A ação preventiva no ambiente escolar, ainda representa uma área de atuação pouco explorada, pois é nessa fase que ocorre uma alta veloc...

Postura e ambiente escolar

A ação preventiva no ambiente escolar, ainda representa uma área de atuação pouco explorada, pois é nessa fase que ocorre uma alta velocidade no crescimento gerando inúmeros vícios de postura, prejudicando o desenvolvimento físico do aluno.

O Estatuto da Criança e do Adolescente declara: "Considera-se criança para o efeito de lei, o indivíduo até doze anos de idade incompletos e adolescentes aquela entre os doze e dezoito anos de idade.", e é durante estas fases que os indivíduos permanecem maior parte do tempo no ambiente escolar.

As Leis de Diretrizes e Bases da Educação relatam que toda criança deve completar o ensino fundamental, desse modo todo aluno utilizará a postura sentada por, no mínimo, oito anos, cerca de quatro a cinco horas por dia. Essa postura, por muitas vezes, é inadequada, o que já representa um grande risco à saúde, pois é desaconselhável permanecer nesta posição por mais de quarenta e cinco minutos sem interrupções.

Identificar desvios posturais em indivíduos em desenvolvimento, como os adolescentes, é de suma importância, porém deve-se reconhecer que existe uma mobilidade e flexibilidade muito maior nos adolescentes que nos adultos. E isso dificulta a aceitação do alinhamento padrão de um adulto (KENDALL; McCREARY; PROVANCE, 1998).

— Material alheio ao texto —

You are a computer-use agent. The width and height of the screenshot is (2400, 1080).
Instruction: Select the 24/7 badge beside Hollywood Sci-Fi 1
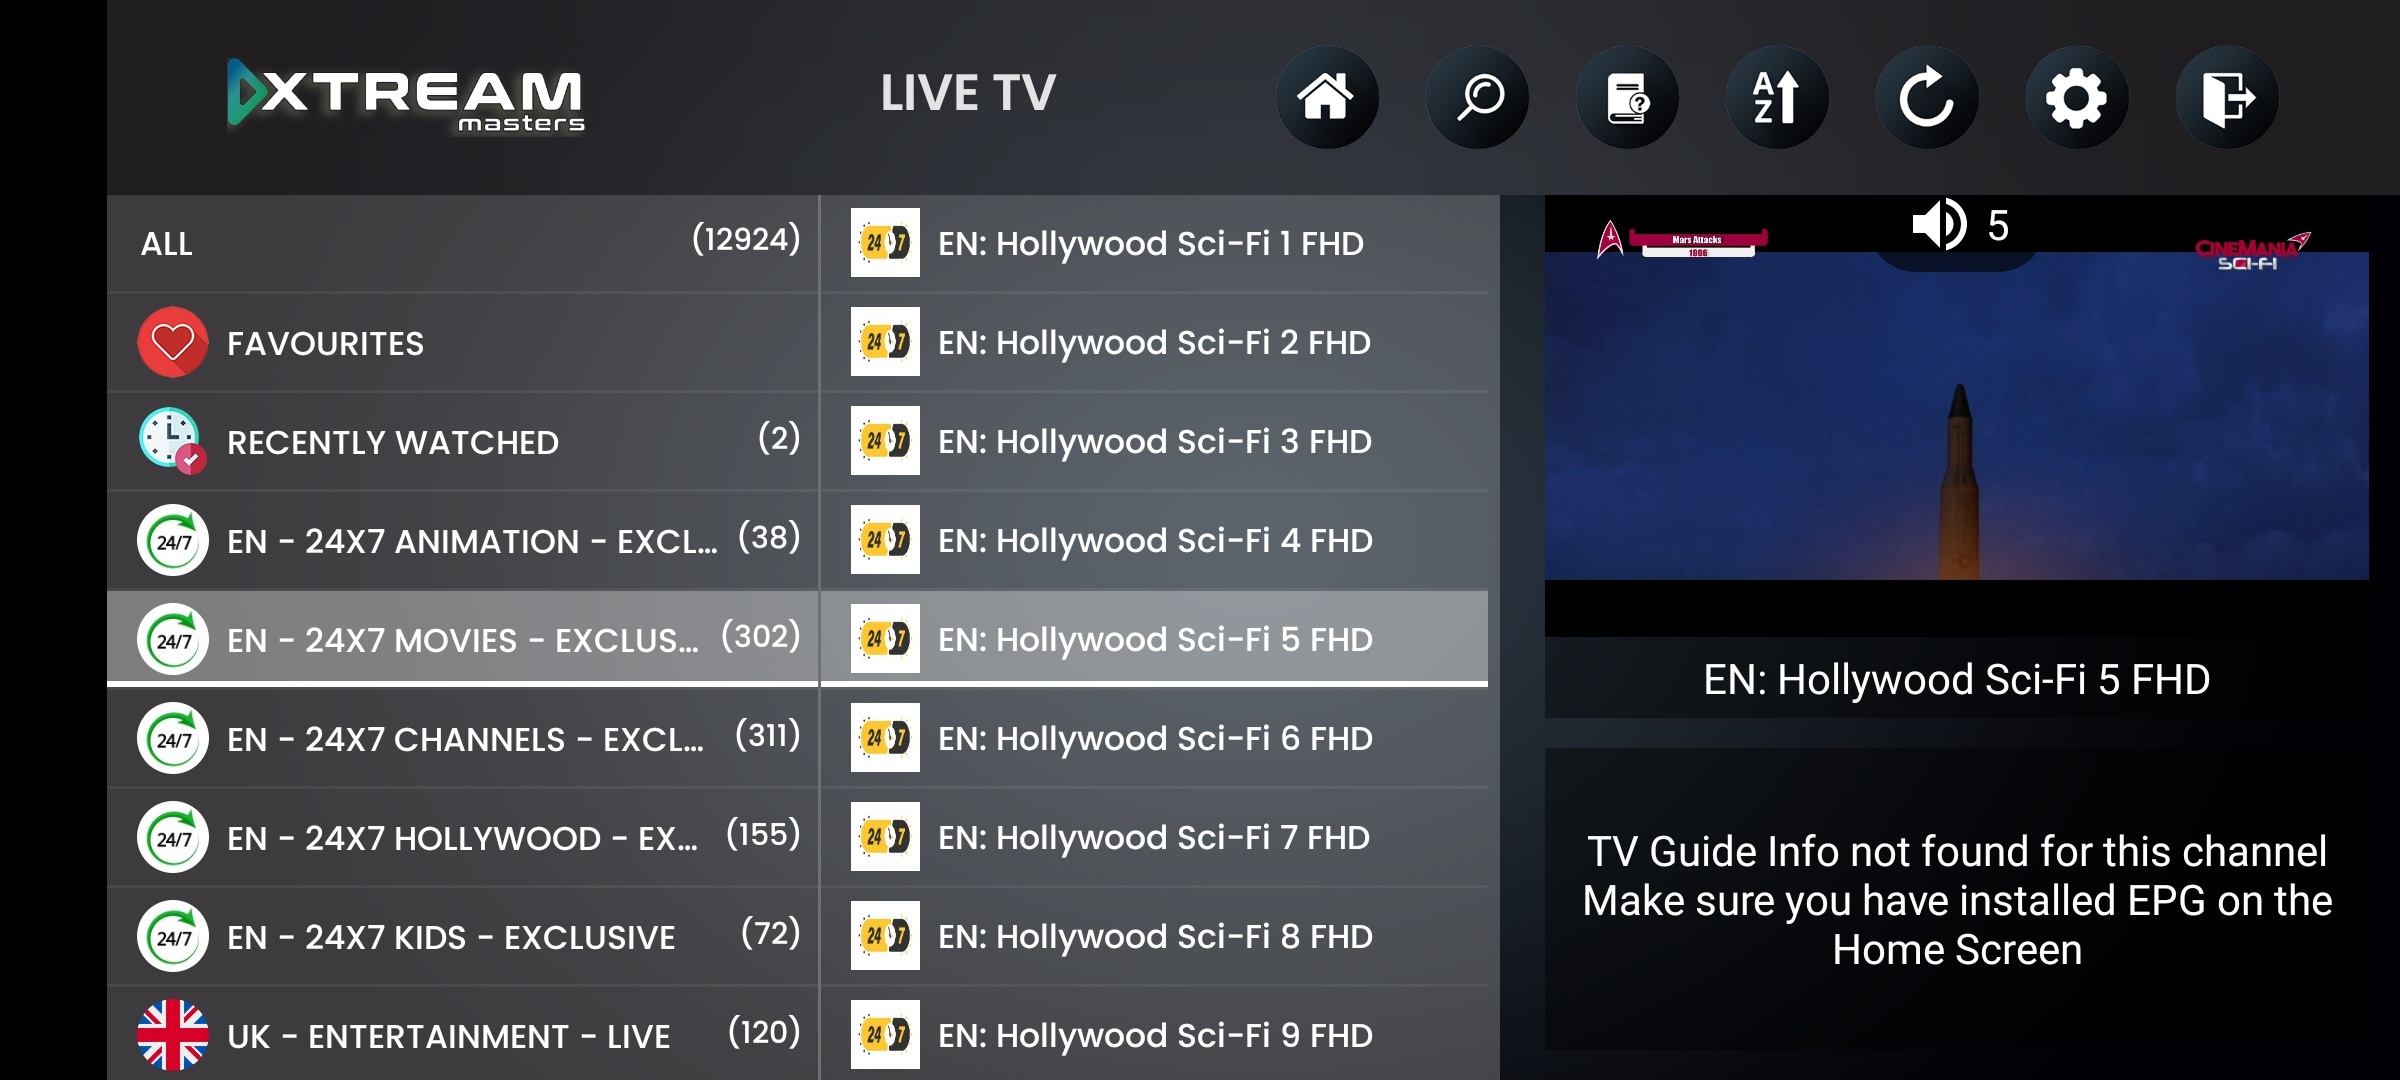click(884, 241)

As escolas exigem um comportamento que descartam a inseparabilidade existente entre a motricidade e a inteligência, já que é pelo movimento que o pensamento se estrutura, porém não há conscientização da escola, da sociedade e da família na importância dos movimentos e na experiência corporal da criança e adolescente na aprendizagem escolar. Uma postura corporal desconfortável pode ser responsável pela diminuição do interesse do estudante pelas atividades propostas em sala de aula.

Na idade escolar a má postura é um dos principais intervenientes no rendimento escolar. Ao relacionar-se ambiente escolar e postura observa-se que a problemática é bem diversificada, já que as crianças e os adolescentes permanecem por um período de quatro a seis horas nas instituições escolares, convivendo com dificuldades ergonômicas no mobiliário com disposição e proporções inadequadas, fornecidos pela escola e no transporte do material escolar.

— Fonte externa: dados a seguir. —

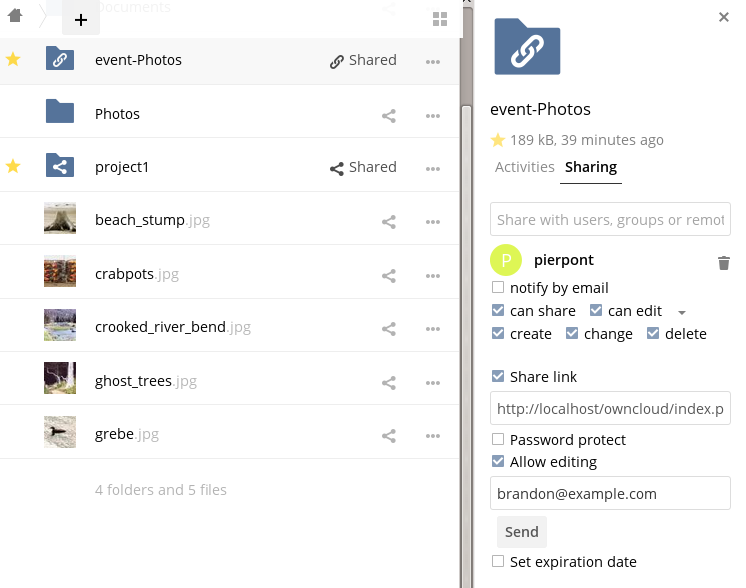Open more actions for crabpots.jpg
This screenshot has width=746, height=588.
pos(433,275)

O assento escolar é um fator ambiental importante, pois tanto a cadeira quanto a criança devem estar ajustadas uma a outra. O ideal seria que ao sentar houvesse apoio dos dois pés sobre o chão, joelhos fletidos a 90º, um assento profundo para suportar as coxas adequadamente e o encosto deve provir suporte para a coluna, levemente inclinado, possibilitando o relaxamento dessa região.

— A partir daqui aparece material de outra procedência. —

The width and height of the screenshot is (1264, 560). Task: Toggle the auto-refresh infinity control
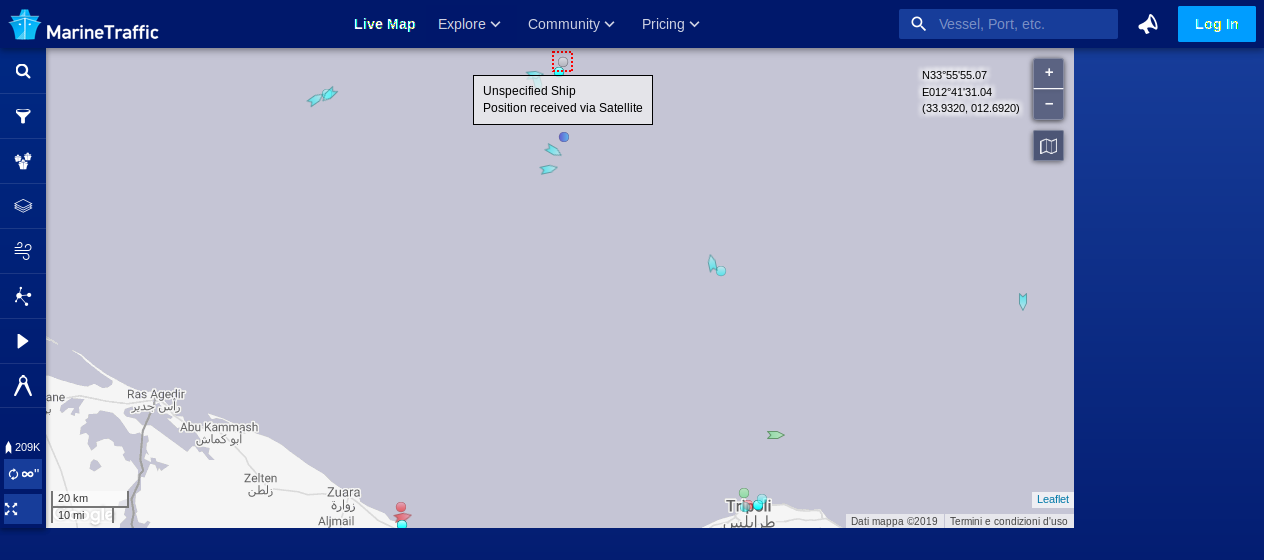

A exposição dos estudantes às acomodações inadequadas do meio escolar faz com que surjam problemas relacionados à postura dos mesmos. Os maus hábitos posturais inicialmente levam a dor e depois, possivelmente, ao surgimento de várias doenças, podendo levar a deformidades irreversíveis.

Quantificando o peso do material escolar, relacionando-o ao peso corporal, o mesmo deve ser equivalente a 10% do peso do corpo. É possível verificar a necessidade de uma intervenção preventiva para impedir ou minimizar as possíveis alterações da postura e estrutura da coluna vertebral dos escolares, ampliando a atuação da fisioterapia no ambiente escolar. Os desequilíbrios posturais gerados são agravados pelo fato do peso carregado ser desproporcional ao peso do próprio corpo e pelo uso inadequado da mochila apoiada em apenas um ombro.

A avaliação postural contribuiu significativamente na prevenção e no encaminhamento do tratamento das alterações posturais, pois através dela pode-se mensurar os desequilíbrios e orientar na adequação da postura do aluno.

Um programa de educação postural necessita de uma ação conjunta de educadores, pais, alunos e professores da área de saúde, promovendo sensibilização e conscientização aos diversos fatores que possam vir a interferir no desenvolvimento normal da postura dos escolares.

A educação postural não tem como objetivo limitar as atividades funcionais, mas sim, permitir sua realização com segurança gestual. Para garantia de sucesso num programa de prevenção, se faz necessário um trabalho educacional enfatizando a postura corporal de crianças e adolescentes, considerando conceitos básicos de anatomia e biomecânica da coluna vertebral e as influências exercidas pelo meio ambiente nas atividades e hábitos desenvolvidos e adotados pelos indivíduos.

O Back-School, é uma das estratégias mais utilizadas como prática preventiva primária e secundária. Esses programas são aplicados em três ou quatro encontros, com uma hora de duração, onde os conteúdos de anatomia, fisiologia e biomecânica da coluna vertebral, fisiopatologia das dores, orientações ergonômicas e posturais nas atividades de vida diária e ocupacional, exercícios de alongamento, força e relaxamento muscular são ensinados aos pacientes que já tiveram crises dolorosas na coluna vertebral. O ambiente escolar é um espaço privilegiado para ações educativas como o Back-School.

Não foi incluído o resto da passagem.